* [TASK DIRECTIONS]:
Print the rows from the line containing "Click the wallet" to the line containing "point(791,14)", both included, reproducing each line without any change.

· · · · ·

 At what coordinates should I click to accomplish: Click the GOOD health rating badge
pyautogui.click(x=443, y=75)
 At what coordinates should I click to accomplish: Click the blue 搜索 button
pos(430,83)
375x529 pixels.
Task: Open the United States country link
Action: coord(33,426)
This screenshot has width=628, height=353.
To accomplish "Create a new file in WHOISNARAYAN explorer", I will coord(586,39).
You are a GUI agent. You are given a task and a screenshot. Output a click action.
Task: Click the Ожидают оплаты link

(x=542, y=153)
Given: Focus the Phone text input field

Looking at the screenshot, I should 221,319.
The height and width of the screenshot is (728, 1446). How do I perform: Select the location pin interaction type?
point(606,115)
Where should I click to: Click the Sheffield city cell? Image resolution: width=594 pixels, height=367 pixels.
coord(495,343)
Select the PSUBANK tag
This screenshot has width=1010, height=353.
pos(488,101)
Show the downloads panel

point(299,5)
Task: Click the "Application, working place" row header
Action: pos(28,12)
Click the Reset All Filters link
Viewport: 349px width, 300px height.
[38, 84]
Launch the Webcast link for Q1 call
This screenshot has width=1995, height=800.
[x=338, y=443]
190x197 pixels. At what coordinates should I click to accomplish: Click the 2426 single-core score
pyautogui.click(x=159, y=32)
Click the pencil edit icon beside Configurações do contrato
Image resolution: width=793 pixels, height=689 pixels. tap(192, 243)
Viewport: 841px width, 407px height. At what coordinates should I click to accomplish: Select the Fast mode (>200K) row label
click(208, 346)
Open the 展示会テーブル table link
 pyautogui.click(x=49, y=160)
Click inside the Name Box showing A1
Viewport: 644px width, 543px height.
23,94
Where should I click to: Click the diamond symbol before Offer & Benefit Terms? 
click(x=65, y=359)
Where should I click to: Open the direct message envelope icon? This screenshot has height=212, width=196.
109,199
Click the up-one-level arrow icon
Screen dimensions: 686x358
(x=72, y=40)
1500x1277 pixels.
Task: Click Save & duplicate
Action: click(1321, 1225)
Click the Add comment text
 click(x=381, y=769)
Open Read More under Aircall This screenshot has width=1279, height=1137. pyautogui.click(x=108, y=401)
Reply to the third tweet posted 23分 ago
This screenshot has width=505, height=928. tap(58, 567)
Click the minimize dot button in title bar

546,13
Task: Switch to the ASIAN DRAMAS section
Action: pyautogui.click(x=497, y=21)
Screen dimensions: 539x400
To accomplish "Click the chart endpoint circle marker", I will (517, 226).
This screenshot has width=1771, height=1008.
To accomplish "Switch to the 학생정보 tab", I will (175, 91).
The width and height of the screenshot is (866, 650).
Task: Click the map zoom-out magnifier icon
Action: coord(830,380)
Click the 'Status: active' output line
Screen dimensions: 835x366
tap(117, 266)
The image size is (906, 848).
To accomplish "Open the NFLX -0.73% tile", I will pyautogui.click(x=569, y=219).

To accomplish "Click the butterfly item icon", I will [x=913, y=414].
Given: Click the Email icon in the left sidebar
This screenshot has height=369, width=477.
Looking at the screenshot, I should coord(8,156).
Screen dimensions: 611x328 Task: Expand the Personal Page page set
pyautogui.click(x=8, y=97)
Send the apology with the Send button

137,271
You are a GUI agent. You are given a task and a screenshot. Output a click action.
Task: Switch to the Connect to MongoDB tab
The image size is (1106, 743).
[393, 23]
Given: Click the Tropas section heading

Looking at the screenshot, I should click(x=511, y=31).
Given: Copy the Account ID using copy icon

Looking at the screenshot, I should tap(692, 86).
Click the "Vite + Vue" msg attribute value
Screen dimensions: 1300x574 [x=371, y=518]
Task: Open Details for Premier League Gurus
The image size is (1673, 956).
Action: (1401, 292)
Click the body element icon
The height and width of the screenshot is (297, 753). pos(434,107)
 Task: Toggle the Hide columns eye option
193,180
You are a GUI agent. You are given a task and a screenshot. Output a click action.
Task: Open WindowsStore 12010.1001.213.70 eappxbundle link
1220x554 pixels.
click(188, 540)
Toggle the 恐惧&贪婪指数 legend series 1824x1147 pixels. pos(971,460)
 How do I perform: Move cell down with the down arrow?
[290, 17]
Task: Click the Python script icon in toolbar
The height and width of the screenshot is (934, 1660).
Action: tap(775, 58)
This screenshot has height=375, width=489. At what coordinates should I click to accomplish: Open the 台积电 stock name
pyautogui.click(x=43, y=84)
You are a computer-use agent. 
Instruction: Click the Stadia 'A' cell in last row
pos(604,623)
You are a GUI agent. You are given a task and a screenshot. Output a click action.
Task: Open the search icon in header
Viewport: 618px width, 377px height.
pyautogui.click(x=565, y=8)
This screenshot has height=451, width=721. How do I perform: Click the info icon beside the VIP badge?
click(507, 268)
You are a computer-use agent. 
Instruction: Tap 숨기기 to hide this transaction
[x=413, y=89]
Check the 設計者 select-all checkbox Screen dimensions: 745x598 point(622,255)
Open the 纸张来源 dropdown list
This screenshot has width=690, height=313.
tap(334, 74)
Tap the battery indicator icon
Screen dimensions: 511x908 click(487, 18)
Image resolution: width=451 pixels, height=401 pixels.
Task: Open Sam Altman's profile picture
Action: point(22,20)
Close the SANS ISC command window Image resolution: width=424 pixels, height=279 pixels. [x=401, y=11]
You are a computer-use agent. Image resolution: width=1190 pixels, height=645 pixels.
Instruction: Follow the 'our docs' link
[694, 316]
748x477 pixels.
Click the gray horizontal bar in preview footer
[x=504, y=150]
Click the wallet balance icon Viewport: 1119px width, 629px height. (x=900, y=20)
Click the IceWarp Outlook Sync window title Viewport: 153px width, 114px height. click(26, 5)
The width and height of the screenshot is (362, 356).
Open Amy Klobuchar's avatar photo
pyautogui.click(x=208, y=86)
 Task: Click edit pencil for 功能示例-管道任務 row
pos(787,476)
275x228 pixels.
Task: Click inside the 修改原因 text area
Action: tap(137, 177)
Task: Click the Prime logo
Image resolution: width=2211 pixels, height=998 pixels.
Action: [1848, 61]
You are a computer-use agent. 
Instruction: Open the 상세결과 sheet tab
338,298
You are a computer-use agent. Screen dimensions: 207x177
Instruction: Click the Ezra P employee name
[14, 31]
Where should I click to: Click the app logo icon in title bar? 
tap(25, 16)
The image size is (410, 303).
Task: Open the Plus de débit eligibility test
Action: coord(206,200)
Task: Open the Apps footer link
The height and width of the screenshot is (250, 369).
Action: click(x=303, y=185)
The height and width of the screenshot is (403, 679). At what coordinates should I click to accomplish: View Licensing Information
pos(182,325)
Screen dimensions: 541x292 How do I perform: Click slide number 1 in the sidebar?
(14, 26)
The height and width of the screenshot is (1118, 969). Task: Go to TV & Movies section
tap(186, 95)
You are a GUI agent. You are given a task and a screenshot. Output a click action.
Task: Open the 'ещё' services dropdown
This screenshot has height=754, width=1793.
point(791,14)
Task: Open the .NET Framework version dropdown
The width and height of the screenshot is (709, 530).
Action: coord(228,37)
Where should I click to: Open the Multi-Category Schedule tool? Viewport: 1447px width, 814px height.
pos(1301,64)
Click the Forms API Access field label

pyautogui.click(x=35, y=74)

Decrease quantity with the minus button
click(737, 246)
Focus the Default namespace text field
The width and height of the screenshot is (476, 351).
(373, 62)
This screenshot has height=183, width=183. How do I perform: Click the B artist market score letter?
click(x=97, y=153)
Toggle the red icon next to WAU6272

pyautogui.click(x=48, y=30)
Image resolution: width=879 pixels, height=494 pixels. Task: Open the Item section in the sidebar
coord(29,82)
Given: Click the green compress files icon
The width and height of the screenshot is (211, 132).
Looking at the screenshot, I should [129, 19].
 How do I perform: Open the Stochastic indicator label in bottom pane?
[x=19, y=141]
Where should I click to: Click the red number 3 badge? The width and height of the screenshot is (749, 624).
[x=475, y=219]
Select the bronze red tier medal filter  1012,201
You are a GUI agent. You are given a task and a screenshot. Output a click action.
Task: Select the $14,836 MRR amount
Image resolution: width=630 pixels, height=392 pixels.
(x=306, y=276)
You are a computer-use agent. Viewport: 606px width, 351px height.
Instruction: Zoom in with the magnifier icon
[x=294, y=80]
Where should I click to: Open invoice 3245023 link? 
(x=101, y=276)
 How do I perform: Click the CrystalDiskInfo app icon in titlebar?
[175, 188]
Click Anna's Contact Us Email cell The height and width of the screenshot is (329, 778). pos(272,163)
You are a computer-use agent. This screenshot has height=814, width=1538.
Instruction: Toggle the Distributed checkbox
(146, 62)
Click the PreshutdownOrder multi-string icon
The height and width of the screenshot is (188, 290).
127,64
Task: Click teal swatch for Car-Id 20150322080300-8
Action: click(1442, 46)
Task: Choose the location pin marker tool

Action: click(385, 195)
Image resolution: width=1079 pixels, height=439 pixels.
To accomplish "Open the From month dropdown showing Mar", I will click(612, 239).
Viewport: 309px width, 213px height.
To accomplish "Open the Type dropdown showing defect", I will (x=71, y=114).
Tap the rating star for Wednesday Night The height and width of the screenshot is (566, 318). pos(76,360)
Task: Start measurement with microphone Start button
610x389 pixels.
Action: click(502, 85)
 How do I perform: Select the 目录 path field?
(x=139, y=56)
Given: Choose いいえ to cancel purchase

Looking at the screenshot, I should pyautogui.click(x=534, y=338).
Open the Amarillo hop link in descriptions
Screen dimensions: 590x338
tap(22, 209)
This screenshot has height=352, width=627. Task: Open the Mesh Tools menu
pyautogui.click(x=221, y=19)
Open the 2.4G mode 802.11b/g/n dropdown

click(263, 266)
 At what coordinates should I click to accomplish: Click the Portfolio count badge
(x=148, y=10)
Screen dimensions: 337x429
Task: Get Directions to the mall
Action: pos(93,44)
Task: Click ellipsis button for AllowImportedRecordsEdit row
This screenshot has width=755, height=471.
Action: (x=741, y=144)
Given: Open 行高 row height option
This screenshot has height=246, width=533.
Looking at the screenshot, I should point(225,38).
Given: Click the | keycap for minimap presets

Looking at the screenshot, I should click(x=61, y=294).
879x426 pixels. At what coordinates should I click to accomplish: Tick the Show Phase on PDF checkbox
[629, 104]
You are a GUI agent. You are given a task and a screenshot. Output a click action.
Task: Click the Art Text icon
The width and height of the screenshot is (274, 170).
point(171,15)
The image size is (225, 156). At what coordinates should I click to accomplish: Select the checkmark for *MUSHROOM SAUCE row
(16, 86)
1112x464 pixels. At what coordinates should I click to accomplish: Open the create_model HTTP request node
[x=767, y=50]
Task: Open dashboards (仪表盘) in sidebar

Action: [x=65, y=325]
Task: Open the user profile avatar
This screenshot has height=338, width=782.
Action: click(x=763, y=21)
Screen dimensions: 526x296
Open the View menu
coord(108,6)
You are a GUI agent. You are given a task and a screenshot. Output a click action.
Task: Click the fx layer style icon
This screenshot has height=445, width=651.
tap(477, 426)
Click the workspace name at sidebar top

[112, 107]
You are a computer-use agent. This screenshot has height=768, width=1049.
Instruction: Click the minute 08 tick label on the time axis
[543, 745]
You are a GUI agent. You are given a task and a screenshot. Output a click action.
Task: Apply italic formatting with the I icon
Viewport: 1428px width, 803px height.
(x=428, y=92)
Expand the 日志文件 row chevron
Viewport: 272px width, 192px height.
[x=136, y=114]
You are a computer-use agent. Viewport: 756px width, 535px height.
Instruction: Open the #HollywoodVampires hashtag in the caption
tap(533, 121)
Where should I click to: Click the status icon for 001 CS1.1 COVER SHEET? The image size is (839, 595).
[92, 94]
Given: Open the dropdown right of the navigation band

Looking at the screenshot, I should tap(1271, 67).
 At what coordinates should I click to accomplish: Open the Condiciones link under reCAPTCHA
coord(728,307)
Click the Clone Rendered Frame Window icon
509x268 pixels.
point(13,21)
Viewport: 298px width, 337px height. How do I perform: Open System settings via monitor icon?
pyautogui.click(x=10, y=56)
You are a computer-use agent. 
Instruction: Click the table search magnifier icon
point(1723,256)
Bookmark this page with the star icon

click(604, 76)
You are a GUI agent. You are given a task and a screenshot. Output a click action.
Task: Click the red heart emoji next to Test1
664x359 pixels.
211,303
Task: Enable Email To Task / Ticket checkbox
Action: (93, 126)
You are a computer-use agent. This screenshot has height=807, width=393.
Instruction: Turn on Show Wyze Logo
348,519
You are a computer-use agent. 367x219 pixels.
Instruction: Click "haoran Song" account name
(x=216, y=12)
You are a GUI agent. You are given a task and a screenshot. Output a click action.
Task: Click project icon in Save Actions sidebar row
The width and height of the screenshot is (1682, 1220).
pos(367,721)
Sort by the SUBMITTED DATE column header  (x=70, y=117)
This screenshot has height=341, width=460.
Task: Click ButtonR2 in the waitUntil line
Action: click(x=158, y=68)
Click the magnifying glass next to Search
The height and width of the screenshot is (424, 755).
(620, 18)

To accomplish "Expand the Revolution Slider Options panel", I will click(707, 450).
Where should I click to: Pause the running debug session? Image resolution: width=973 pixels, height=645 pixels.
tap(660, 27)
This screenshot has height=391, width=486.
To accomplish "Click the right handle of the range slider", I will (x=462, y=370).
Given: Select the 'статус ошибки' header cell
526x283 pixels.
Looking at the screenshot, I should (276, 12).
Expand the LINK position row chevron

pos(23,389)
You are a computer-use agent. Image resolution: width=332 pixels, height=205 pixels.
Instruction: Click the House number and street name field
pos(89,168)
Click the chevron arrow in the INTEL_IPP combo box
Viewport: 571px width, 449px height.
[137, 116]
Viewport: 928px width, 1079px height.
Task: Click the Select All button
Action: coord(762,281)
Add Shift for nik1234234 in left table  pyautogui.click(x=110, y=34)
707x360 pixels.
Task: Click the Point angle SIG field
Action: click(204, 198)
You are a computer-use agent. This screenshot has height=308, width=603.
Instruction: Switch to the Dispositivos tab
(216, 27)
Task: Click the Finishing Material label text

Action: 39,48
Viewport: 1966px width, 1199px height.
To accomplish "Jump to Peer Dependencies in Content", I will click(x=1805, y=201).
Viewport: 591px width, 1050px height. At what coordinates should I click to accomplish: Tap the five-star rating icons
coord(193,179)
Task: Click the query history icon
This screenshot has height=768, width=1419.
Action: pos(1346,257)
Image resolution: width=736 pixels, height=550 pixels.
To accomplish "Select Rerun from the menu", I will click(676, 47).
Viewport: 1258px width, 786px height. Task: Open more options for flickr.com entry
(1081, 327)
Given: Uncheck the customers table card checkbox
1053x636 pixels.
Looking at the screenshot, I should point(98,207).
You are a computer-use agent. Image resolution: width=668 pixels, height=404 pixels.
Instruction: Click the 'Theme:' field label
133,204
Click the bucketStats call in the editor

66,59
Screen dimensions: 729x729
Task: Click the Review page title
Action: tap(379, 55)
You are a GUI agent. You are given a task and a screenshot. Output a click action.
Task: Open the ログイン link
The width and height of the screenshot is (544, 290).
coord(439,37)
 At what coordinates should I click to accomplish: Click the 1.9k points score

· · · · ·

* [TASK SOLUTION]:
Click the wallet balance icon Viewport: 1119px width, 629px height. (x=900, y=20)
Click the IceWarp Outlook Sync window title Viewport: 153px width, 114px height. click(26, 5)
The width and height of the screenshot is (362, 356).
Open Amy Klobuchar's avatar photo
pyautogui.click(x=208, y=86)
 Task: Click edit pencil for 功能示例-管道任務 row
pos(787,476)
275x228 pixels.
Task: Click inside the 修改原因 text area
Action: tap(137, 177)
Task: Click the Prime logo
Image resolution: width=2211 pixels, height=998 pixels.
Action: [1848, 61]
You are a computer-use agent. 
Instruction: Open the 상세결과 sheet tab
338,298
You are a computer-use agent. Screen dimensions: 207x177
Instruction: Click the Ezra P employee name
[14, 31]
Where should I click to: Click the app logo icon in title bar? 
tap(25, 16)
The image size is (410, 303).
Task: Open the Plus de débit eligibility test
Action: coord(206,200)
Task: Open the Apps footer link
The height and width of the screenshot is (250, 369).
Action: click(x=303, y=185)
The height and width of the screenshot is (403, 679). At what coordinates should I click to accomplish: View Licensing Information
pos(182,325)
Screen dimensions: 541x292 How do I perform: Click slide number 1 in the sidebar?
(14, 26)
The height and width of the screenshot is (1118, 969). Task: Go to TV & Movies section
tap(186, 95)
You are a GUI agent. You are given a task and a screenshot. Output a click action.
Task: Open the 'ещё' services dropdown
This screenshot has height=754, width=1793.
point(791,14)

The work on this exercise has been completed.